Lawmakers Want To Give Female Veterans Improved Access To Health Care
A few years after Army Reserve veteran Kate Hoit returned home from a yearlong deployment to Iraq in 2005, she...
A few years after Army Reserve veteran Kate Hoit returned home from a yearlong deployment to Iraq in 2005, she sought medical treatment at a Department of Veterans Affairs hospital, where she was made to feel like she didn’t quite belong.
“I can’t tell you how many times I’ve been called ‘Mr. Hoit’ or stopped while navigating my way through VA hospital halls,” Hoit said. “For the record, I’m not lost. I have an appointment. I – we – belong here, too.”
Hoit was one of several women veterans who stood outside the Capitol on Tuesday alongside members of Congress as they introduced plans to expand government services for women who have served in the military. The women explained feelings of not being acknowledged as veterans in or outside of the VA and, in some cases, are perceived as “second-class veterans,” as Iraq War veteran Allison Jaslow described it.
The lawmakers outlined proposed reforms under the new Deborah Sampson Act, which is named for a woman who disguised herself as a man to join the Continental Army during the American Revolution. In part, the law would require every VA facility to maintain one primary care provider on staff who specializes in women’s health. It also calls for $20 million to be spent on retrofitting VA medical centers to provide more privacy for women veterans who are treated there.
The Government Accountability Office reported in December that women veterans face a lack of access to gynecological care at VA facilities and through the VA’s network of community-care providers. The GAO found 27 percent of VA facilities did not have an onsite gynecologist, and they reported cases of maternity care being “significantly delayed.”
Many facilities did not have privacy curtains in exam rooms, which is a violation of VA policies governing the care of women veterans, the report reads.
The report, signed by GAO Health Care Director Randall Williamson, states: “[T]he privacy, safety and dignity of women veterans may not be guaranteed when they receive care at VA facilities.”
“Trust me when I tell you, a curtain and a lock on a door during an exam means the difference in a woman ever coming back to the VA for services,” Hoit said.
She said she’s seen improvements in the last decade, and sees more women veterans in waiting rooms, as well as more female health care providers.
But, Hoit said, there are still barriers.

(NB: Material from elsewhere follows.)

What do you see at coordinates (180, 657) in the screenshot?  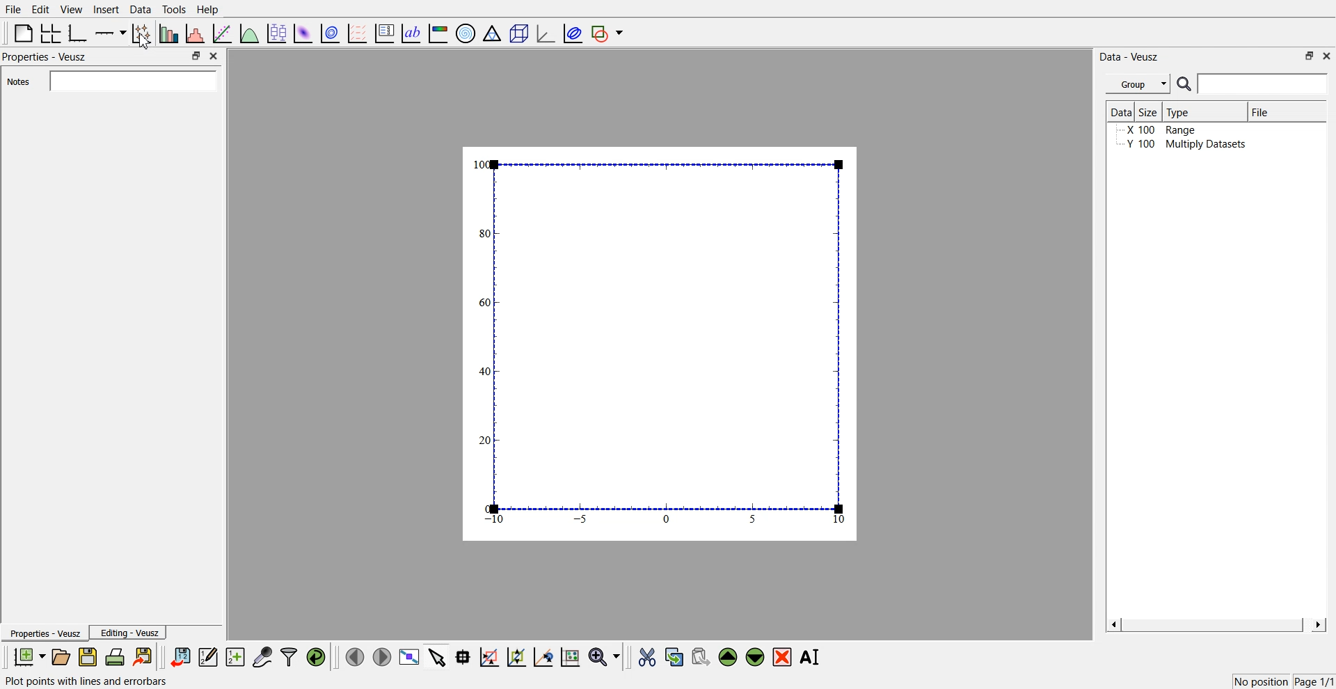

Sen. Jon Tester, D-Mont., Sen. John Boozman, R-Ark., Sen. Maggie Hassan, D-N.H., and Rep. Elizabeth Esty, D-Conn., sponsored the House and Senate bills. The lawmakers agreed Tuesday that legislation was past due and necessary to address the needs of a growing number of women veterans. According to the latest VA data, women accounted for more than 2 million of the roughly 21.3 million veterans nationwide.
Tester and Boozman, both members of the Senate Veterans’ Affairs Committee, said they wanted to set up a hearing on the bill quickly. If the Senate is not able to pass the Deborah Sampson Act as a stand-alone bill, they will try to attach it to another piece of veterans’ legislation, Tester said.
“If I have anything to do with it, and if Tester has anything to do with it, this will be one of our first orders of business in the near future,” Boozman said.
The legislation would authorize an additional $20 million to Supportive Services for Veteran Families, a VA program that provides grants to nonprofits nationwide who help low-income veteran families. The bill also boosts legal support for women veterans and requires the VA to report on the availability of women’s prosthetics.
In a move that would be a show of support for women veterans, advocates said, the legislation also asks the VA change its motto.
Since 1959, the motto has been a quote from former President Abraham Lincoln: “To care for him who shall have borne the battle and for his widow, and his orphan.” Plaques inscribed with the quote flank the entrance to VA headquarters in Washington and are located in many VA facilities.
“That not only alienates women across the country, it’s something that’s a barrier to them when they walk in the door and see that,” Jaslow said.
Jaslow is chief of staff of Iraq and Afghanistan Veterans of America. She and other members of IAVA are in Washington this week to push their legislative agenda, which focuses mostly on improving government services for women veterans.
They’re also asking for the VA to institute child care at VA facilities, ensure access to fertility treatments and expand job and homeless services for women veterans, among other things. The group will present its agenda to a joint session of the House and Senate veterans’ affairs committees Wednesday morning.